Live Captions

Use the Live Captions API to transcribe audio streams and generate real-time captions for your application.

The Vonage Video Live Captions API lets you show live captions to end-users in a Vonage Video session, using a transcription service. We are using AWS Transcribe as a transcription provider. Since Live Captions captures the audio from the Media Router, it can provide the captions for the audio of SIP dial-in participants as well.

Live Captions is enabled by default for all projects, and it is a usage-based product. Live Captions usage is charged based on the number of audio streams of participants (or stream IDs) that are sent to the transcription service. For more information, see Live Captions API pricing rules.

The Live Captions feature is only supported in routed sessions (sessions that use the Media Router). You can send up to 50 audio streams from a single Vonage session at a time to the transcription service for captions.

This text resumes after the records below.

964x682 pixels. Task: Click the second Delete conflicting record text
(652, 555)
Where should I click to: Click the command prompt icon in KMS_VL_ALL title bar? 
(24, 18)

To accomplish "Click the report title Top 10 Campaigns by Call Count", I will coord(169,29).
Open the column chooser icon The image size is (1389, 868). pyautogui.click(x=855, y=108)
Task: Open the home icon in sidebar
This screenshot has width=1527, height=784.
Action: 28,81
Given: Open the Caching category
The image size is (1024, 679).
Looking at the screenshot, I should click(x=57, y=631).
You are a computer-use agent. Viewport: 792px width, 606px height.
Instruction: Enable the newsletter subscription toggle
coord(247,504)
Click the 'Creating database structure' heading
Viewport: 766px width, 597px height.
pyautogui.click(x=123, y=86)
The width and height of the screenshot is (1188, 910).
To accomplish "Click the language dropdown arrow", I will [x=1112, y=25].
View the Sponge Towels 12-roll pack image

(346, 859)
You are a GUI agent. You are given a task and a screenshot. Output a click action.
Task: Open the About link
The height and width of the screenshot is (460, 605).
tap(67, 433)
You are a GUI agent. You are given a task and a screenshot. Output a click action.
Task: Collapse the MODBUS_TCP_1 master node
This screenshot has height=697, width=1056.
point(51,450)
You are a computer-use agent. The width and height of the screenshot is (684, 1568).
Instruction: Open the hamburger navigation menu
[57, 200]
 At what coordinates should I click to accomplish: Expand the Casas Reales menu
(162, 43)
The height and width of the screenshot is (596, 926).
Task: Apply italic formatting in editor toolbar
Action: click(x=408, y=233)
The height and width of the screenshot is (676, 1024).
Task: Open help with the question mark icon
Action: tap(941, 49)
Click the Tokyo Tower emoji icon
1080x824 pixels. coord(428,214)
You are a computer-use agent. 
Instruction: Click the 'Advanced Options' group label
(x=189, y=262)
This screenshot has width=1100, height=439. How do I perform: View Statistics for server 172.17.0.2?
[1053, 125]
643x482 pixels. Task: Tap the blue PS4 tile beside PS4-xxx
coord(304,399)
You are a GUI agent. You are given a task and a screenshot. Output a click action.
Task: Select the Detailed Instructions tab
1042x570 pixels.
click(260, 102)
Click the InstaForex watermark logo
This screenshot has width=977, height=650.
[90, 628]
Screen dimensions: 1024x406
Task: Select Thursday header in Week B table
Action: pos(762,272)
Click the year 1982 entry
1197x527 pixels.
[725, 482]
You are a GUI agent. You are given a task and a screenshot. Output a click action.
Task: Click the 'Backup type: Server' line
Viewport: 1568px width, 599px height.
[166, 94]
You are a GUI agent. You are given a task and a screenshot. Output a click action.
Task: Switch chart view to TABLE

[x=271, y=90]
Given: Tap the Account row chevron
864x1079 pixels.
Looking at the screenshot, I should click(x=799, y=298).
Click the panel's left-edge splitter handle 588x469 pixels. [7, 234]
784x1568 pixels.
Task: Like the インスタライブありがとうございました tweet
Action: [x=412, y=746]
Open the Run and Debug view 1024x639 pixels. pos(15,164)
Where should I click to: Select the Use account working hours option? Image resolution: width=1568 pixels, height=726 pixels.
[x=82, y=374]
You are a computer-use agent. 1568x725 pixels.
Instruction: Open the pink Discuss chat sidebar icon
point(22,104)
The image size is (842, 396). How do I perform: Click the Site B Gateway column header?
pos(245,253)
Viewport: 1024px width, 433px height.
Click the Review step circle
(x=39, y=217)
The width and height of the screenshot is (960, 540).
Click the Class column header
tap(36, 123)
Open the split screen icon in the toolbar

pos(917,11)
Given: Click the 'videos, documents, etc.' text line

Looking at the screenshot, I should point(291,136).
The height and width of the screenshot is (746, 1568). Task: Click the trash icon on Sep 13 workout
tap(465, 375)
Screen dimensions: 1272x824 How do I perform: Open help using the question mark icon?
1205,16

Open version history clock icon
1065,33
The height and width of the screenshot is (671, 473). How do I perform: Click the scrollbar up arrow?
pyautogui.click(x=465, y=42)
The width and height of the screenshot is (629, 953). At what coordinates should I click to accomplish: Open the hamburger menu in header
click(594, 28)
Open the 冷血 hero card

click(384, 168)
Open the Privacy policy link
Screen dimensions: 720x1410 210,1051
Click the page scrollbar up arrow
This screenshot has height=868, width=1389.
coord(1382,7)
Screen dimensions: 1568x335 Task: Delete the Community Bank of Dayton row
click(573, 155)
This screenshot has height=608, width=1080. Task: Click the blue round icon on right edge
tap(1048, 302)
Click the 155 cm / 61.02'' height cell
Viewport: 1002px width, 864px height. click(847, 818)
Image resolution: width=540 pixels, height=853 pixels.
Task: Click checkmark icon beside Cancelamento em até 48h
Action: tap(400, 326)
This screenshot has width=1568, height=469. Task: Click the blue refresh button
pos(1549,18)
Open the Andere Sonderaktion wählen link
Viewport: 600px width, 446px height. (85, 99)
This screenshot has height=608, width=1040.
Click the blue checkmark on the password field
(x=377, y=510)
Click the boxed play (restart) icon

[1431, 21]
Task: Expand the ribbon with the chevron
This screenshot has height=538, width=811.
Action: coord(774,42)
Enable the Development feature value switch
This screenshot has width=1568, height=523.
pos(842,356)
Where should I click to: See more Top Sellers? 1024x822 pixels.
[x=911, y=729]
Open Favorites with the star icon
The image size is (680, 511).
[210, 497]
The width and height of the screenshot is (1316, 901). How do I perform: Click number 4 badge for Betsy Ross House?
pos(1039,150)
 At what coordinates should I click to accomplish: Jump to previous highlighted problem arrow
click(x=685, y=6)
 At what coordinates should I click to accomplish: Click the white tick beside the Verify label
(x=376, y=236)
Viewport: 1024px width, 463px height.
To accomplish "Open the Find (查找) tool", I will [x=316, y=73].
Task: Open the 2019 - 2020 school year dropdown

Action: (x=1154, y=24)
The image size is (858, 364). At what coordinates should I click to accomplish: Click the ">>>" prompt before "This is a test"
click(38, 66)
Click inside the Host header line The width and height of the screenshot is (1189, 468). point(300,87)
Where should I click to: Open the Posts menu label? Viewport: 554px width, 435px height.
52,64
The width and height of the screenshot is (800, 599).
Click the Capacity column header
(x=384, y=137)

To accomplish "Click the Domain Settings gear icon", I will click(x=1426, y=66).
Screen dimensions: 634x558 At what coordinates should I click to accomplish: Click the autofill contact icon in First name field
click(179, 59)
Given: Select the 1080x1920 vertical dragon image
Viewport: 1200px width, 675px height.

Steps to enable Live Captions

Use the REST API to enable captioning for a session.

Use the method in the client SDK to publish audio to the captions service. See Implementing live caption

In subscribing clients, call the respective client SDK method for a subscriber to subscribe to captions for a stream.

Upon starting live captioning, securely streams audio to a third-party audio transcriptions service such as Amazon Transcribe.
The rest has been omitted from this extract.